Presumption of innocence until guilt is proven, ensuring due process, respect for human dignity—are these matters of obligation, or are they merely optional? Does it belong to being human to uphold these principles, and to feel obliged to defend such principles?
Our answers to such questions will tell us what acts are there that we simply do not or should not do. Ultimately, they will reveal our convictions (or lack thereof) about what it means to be human.
In confronting the drug menace in the Philippines, for example, we can go ahead with our objectives with such stubbornness and determination, and get the results we want, measurable in terms of numbers and quotas, without sufficient examination, analysis of and reflection on the problem. But whether we like it or not, we are accountable for our convictions about what belongs to being human, and what does not.
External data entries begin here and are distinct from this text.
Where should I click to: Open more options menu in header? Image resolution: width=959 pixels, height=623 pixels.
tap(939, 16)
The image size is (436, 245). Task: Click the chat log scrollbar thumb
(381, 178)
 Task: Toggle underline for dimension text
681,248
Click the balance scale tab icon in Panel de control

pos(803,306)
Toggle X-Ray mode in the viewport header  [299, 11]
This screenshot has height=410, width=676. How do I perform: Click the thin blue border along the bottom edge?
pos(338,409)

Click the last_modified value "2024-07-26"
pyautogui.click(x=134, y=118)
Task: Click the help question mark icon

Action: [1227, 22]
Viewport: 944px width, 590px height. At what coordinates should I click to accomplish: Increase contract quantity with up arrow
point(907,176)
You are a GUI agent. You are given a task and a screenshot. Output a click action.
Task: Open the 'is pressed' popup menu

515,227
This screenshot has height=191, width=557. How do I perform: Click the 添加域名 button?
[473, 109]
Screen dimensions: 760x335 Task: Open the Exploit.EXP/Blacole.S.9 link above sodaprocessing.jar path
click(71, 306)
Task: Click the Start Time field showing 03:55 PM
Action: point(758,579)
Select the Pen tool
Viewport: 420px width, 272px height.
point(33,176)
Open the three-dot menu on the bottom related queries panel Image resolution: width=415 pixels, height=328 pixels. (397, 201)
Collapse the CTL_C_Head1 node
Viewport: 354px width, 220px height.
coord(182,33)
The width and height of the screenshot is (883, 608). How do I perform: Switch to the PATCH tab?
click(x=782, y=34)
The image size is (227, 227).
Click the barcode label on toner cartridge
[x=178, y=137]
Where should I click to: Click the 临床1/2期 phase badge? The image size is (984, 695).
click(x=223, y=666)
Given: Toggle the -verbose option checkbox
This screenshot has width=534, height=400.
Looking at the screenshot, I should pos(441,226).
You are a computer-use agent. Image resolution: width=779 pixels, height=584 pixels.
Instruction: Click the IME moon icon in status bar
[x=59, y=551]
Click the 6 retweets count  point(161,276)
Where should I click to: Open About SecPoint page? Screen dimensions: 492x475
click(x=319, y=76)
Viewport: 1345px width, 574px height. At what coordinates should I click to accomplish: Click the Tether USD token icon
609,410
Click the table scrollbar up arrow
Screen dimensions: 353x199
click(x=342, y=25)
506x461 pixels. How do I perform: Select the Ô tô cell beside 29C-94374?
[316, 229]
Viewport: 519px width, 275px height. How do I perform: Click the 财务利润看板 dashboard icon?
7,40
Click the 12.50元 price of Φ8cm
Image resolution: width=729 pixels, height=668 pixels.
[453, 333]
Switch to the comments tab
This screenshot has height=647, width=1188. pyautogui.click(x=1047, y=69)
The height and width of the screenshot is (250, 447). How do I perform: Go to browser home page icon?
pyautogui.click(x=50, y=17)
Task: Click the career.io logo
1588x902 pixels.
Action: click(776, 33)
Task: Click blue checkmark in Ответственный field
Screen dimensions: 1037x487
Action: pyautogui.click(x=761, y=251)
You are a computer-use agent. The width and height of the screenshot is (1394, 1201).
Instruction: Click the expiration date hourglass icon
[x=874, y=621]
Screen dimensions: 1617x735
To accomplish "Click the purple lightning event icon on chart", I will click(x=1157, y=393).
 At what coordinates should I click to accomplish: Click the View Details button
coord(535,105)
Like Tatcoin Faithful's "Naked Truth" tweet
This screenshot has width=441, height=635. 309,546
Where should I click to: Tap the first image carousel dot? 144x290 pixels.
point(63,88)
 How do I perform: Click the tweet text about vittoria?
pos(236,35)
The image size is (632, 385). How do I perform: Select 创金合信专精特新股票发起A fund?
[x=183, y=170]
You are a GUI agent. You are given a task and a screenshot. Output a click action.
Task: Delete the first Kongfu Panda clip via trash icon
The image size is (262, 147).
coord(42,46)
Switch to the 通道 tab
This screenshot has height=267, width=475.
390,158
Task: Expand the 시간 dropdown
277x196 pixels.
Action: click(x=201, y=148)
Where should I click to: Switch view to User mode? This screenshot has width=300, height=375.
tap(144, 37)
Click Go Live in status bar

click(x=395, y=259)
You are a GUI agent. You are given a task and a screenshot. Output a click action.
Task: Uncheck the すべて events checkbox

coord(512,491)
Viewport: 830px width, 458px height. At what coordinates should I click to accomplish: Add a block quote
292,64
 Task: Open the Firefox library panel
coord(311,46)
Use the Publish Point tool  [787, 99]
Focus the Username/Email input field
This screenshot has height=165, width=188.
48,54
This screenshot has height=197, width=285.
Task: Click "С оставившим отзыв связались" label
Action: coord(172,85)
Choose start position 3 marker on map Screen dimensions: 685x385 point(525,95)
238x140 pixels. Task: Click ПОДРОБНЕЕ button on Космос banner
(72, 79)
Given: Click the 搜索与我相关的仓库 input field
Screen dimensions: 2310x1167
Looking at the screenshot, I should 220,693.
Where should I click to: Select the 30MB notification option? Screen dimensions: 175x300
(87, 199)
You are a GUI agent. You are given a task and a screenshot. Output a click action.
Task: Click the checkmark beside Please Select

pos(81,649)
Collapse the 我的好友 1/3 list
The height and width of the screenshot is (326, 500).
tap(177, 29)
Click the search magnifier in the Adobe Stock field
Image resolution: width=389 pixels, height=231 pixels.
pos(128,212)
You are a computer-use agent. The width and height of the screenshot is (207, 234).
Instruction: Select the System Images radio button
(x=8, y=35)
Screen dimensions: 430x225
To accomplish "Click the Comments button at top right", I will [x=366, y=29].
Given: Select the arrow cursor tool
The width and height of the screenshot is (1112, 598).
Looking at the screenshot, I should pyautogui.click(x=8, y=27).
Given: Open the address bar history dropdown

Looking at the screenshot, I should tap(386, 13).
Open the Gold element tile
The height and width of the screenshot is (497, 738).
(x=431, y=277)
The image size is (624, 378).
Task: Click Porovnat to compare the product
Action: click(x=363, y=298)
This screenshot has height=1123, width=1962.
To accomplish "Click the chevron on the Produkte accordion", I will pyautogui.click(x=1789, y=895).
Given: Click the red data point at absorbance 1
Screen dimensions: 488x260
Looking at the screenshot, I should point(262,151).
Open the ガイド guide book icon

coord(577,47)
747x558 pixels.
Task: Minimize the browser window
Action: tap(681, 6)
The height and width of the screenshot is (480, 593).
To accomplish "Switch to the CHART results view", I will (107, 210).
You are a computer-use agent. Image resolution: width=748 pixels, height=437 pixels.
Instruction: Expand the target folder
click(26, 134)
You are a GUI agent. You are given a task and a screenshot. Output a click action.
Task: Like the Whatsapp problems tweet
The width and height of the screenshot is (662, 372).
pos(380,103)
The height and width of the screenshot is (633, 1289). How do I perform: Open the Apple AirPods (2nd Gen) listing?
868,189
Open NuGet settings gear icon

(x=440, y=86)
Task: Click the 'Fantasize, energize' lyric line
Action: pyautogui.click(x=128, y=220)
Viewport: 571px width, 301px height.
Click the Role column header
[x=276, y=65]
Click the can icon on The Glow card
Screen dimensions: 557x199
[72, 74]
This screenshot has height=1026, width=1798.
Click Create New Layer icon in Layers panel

But do we still stop and ask such questions these days? Do we still consider it essential to our being human to ask what is worth living and what is not, what is a human life and what is not? Do we still feel something in our bones and sinews whenever we witness a terrible harm being done to an innocent person? Or the way their bodies are being treated, in life as in death?
And if we don’t, if we no longer feel anything in our bones and sinews, if our stomach no longer turns, will it even occur to us at all to ask if we are still human?
Remmon E. Barbaza is with the Department of Philosophy, Ateneo de Manila University.